2. L'adaptation aux filetages de la fonte ancienne
Voilà le point que beaucoup ignorent : les filetages des radiateurs anciens ne sont jamais parfaitement standardisés. Chaque fonderie avait ses propres outils, ses propres tolérances, et un siècle d'oxydation a fait le reste. Résultat : les côtes réelles s'écartent souvent des normes modernes.
Un joint torique conçu pour un diamètre précis n'a aucune tolérance. Une légère variation de filetage, et il peut laisser passer un suintement invisible au montage… mais bien présent six mois après la mise en service, une fois l'installation terminée et le carrelage posé.
La filasse, au contraire, épouse les micro-défauts de surface. Elle comble les irrégularités, s'adapte aux légères variations de pas, et offre une marge d'erreur que les solutions modernes n'ont tout simplement pas.
3. Économie, durabilité, réparabilité
Dernier argument, et non des moindres : la logique technique et économique sur le long terme.
- Un joint de qualité adapté à la fonte ancienne est coûteux et difficile à trouver selon les modèles
- Il constitue un point faible identifié du système, soumis à vieillissement prévisible
- En cas de fuite, le démontage est souvent complexe sur de vieilles pièces oxydées
La filasse, elle, est peu coûteuse, disponible dans n'importe quelle quincaillerie, et réparable en quelques minutes par n'importe quel plombier. Si un raccord doit un jour être démonté, la reprise à la filasse est immédiate, sans pièce spécifique à commander.
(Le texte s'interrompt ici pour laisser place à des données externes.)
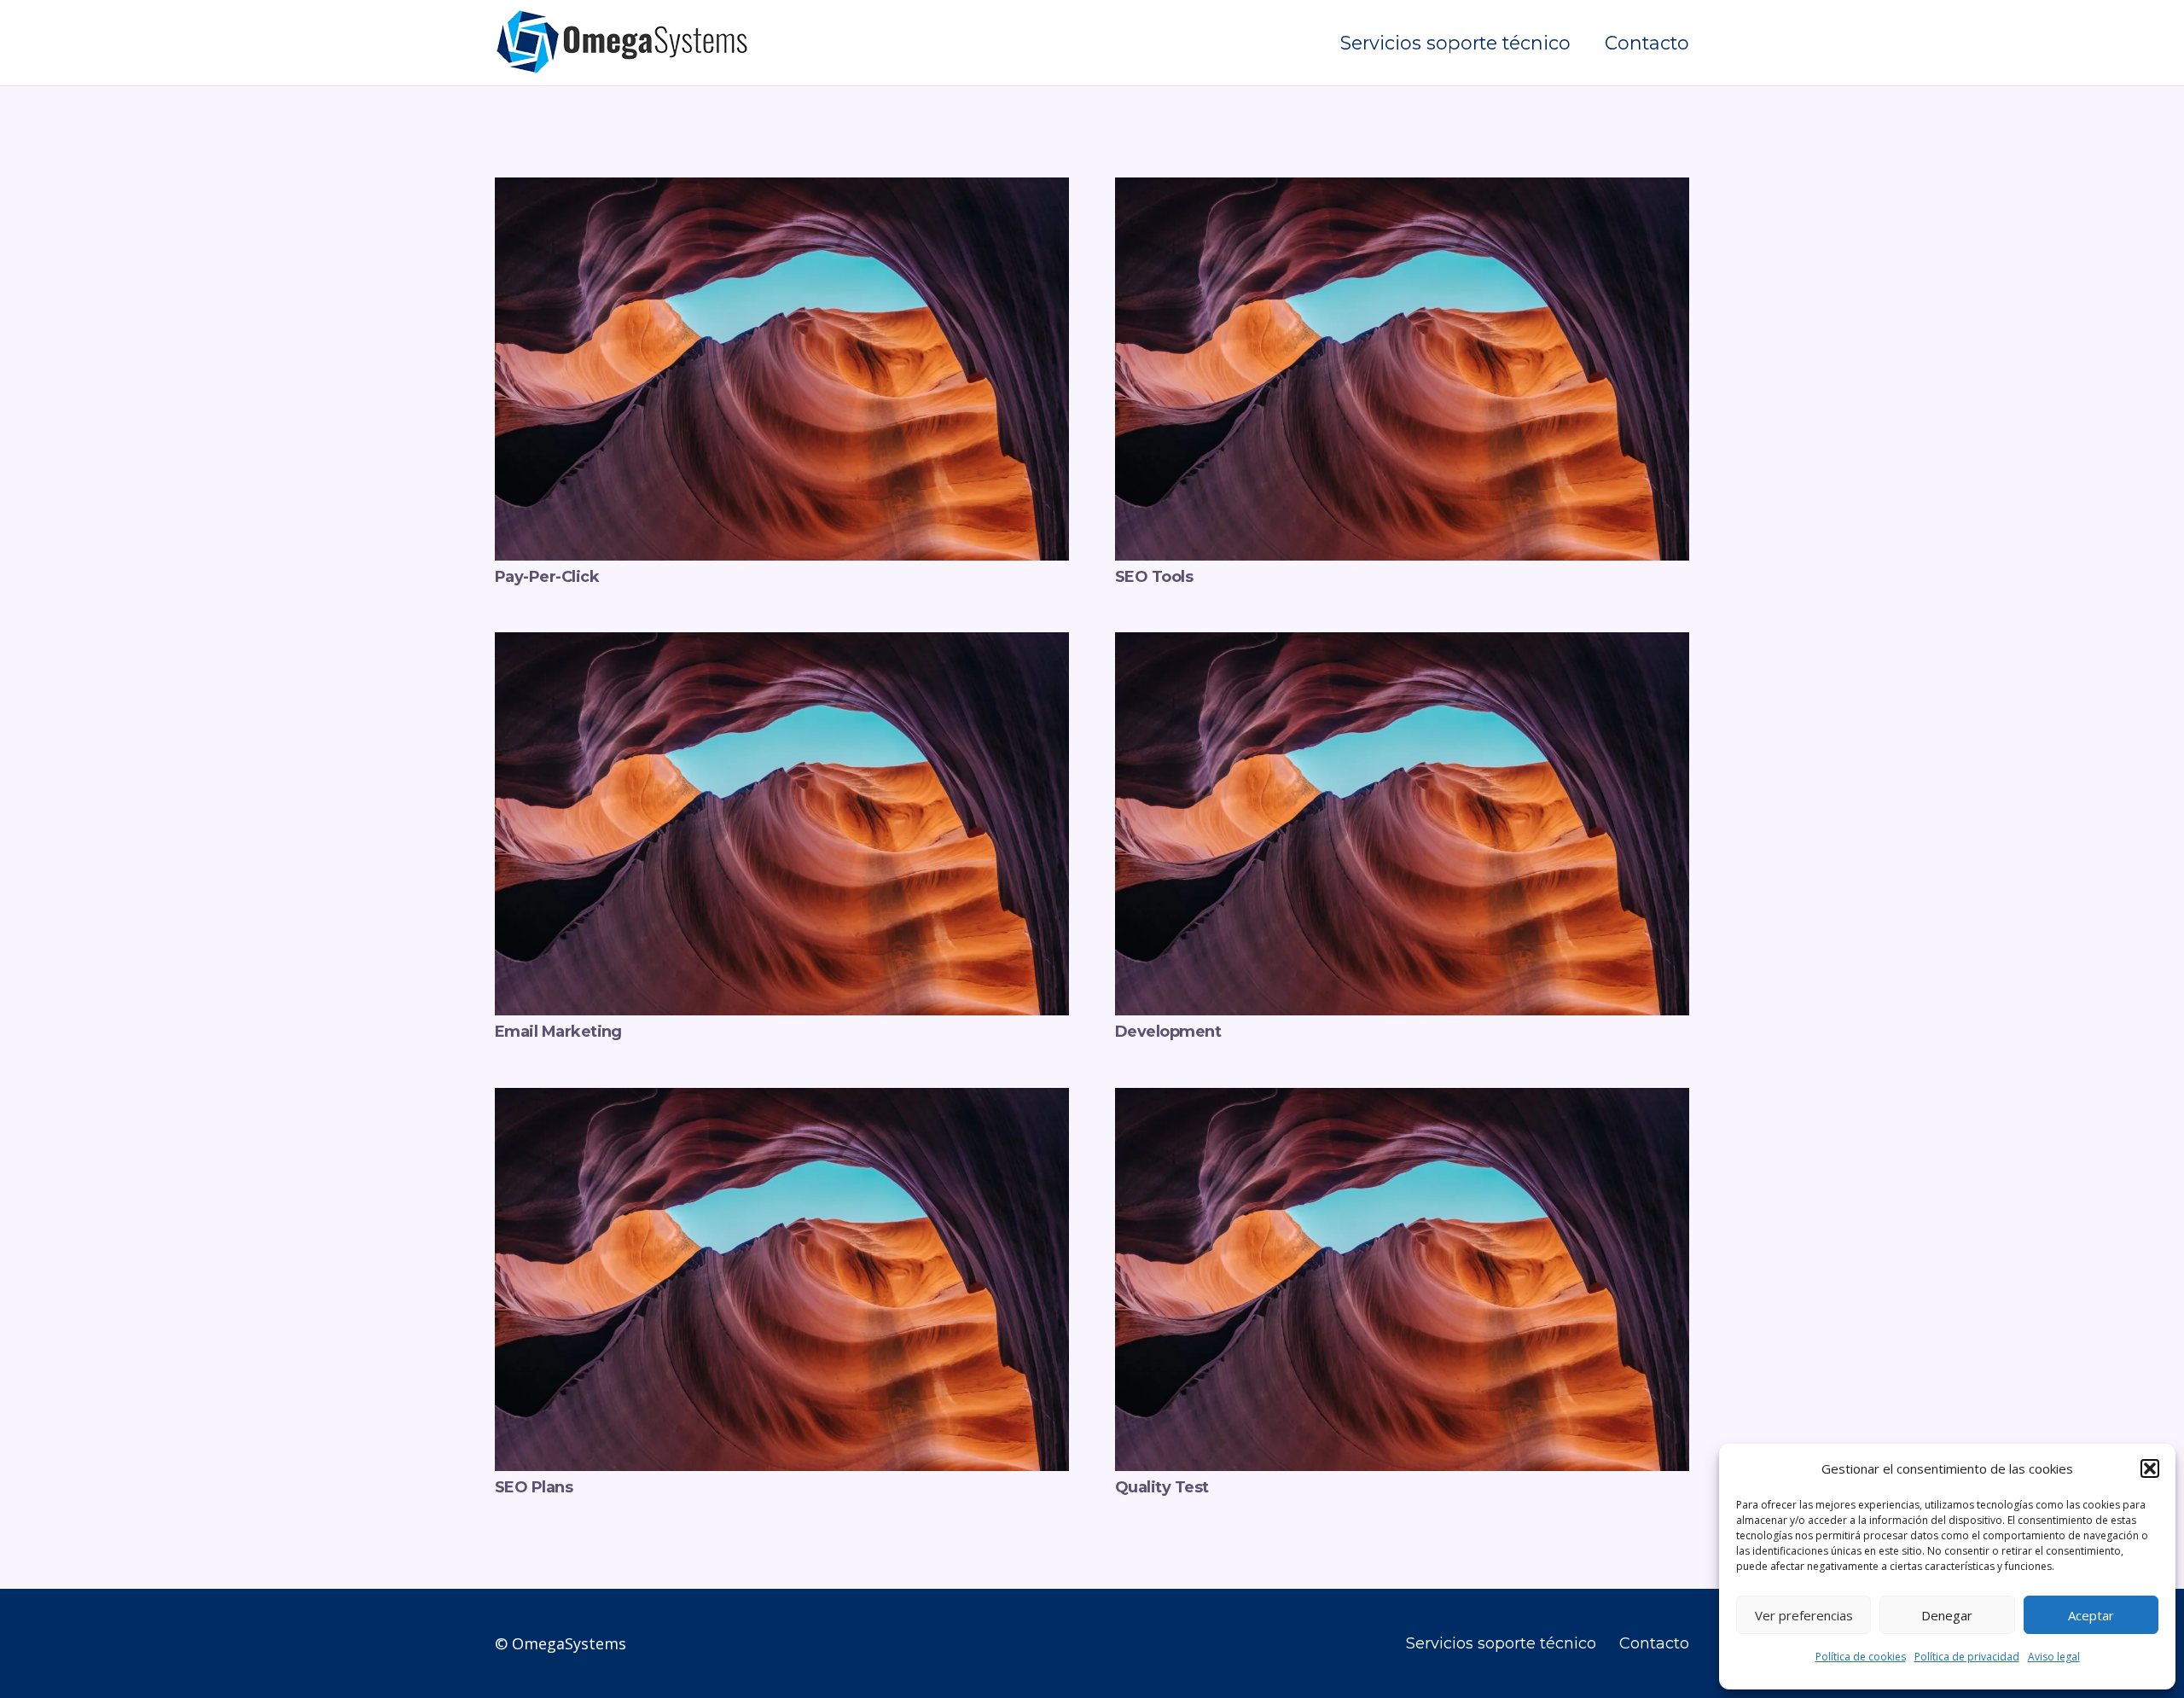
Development (1168, 1031)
Une question de culture métier
Il y a aussi, derrière ce choix, une philosophie de travail. Les artisans qui ont installé ces radiateurs il y a 60, 70, 80 ans montaient à la filasse. Leurs installations ont tenu. Ils savaient ce qu'ils faisaient.
Nous faisons le choix de respecter cette intelligence technique historique, tout en l'intégrant à nos protocoles modernes de rénovation et de mise sous pression. Chaque radiateur rénové dans notre atelier est testé en pression avant livraison — avec ses bouchons montés à la filasse, exactement comme il y a un siècle.
Résultat : moins de retours, moins de fuites, plus de sérénité pour nos clients. Et une garantie 10 ans qui n'est pas qu'un argument commercial — c'est l'expression d'une confiance dans nos méthodes.